2023-11-20 14:09:33 -07:00
3 changed files with 188 additions and 2 deletions
--- a/docs/src/commentary/layout-lexing.rst
+++ b/docs/src/commentary/layout-lexing.rst
@@ -1,3 +1,168 @@
-Parsing and the Layout System
+Lexing, Parsing, and Layouts
-=============================
+============================
 The C-style languages of my previous experiences have all had quite trivial
 lexical analysis stages, peaking in complexity when I streamed tokens lazily in
 C. The task of tokenising a C-style language is very simple in description: you
 ignore all whitespace and point out what you recognise. If you don't recognise
 something, check if it's a literal or an identifier. Should it be neither,
 return an error.
 On paper, both lexing and parsing a Haskell-like language seem to pose a few
 greater challenges. Listed by ascending intimidation factor, some of the
 potential roadblocks on my mind before making an attempt were:
 * Operators; Haskell has not only user-defined infix operators, but user-defined
  precedence levels and associativities. I recall using an algorithm that looked
  up infix, prefix, postfix, and even mixfix operators up in a global table to
  call their appropriate parser (if their precedence was appropriate, also
  stored in the table). I never modified the table at runtime, however this
  could be a very nice solution for Haskell.
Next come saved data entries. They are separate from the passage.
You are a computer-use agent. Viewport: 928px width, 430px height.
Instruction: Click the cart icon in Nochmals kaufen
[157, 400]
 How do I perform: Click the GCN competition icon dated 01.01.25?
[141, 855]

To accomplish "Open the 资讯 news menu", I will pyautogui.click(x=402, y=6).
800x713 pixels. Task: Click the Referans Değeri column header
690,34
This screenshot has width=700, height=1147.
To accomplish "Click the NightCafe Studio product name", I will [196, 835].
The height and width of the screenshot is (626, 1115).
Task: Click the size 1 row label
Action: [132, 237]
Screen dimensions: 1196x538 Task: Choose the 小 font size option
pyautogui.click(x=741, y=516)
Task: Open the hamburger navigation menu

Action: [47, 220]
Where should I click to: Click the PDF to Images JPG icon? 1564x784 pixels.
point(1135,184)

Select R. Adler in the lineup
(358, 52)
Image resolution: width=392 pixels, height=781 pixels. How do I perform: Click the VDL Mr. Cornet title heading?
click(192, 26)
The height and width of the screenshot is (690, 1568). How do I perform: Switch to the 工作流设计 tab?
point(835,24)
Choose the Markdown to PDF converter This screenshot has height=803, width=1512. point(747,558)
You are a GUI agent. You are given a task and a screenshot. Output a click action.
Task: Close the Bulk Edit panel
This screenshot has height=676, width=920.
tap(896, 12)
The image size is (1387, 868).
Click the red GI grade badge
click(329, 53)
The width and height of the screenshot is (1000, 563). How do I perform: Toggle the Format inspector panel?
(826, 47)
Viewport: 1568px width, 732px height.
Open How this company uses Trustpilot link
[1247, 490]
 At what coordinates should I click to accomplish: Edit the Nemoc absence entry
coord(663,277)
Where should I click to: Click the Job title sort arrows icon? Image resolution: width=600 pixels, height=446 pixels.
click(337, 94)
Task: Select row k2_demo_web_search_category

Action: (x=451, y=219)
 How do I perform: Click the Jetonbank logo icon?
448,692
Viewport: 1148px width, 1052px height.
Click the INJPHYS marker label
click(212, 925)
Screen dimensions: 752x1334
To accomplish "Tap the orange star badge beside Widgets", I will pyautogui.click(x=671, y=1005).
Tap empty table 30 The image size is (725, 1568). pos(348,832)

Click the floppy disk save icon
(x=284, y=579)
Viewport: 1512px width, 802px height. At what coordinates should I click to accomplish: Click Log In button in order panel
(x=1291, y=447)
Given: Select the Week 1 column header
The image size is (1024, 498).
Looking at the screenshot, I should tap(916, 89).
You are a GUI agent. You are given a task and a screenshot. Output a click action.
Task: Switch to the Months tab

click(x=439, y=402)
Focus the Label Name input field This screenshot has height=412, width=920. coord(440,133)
 * Context-sensitive keywords; Haskell allows for some words to be used as identifiers in
  appropriate contexts, such as :code:`family`, :code:`role`, :code:`as`.
  Reading a note_ found in `GHC's lexer
  <https://gitlab.haskell.org/ghc/ghc/-/blob/master/compiler/GHC/Parser/Lexer.x#L1133>`_,
  it appears that keywords are only considered in bodies for which their use is
  relevant, e.g. :code:`family` and :code:`role` in type declarations,
  :code:`as` after :code:`case`; :code:`if`, :code:`then`, and :code:`else` in
  expressions, etc.
 * Whitespace sensitivity; While I was comfortable with the idea of a system
  similar to Python's INDENT/DEDENT tokens, Haskell seemed to use whitespace to
  section code in a way that *felt* different.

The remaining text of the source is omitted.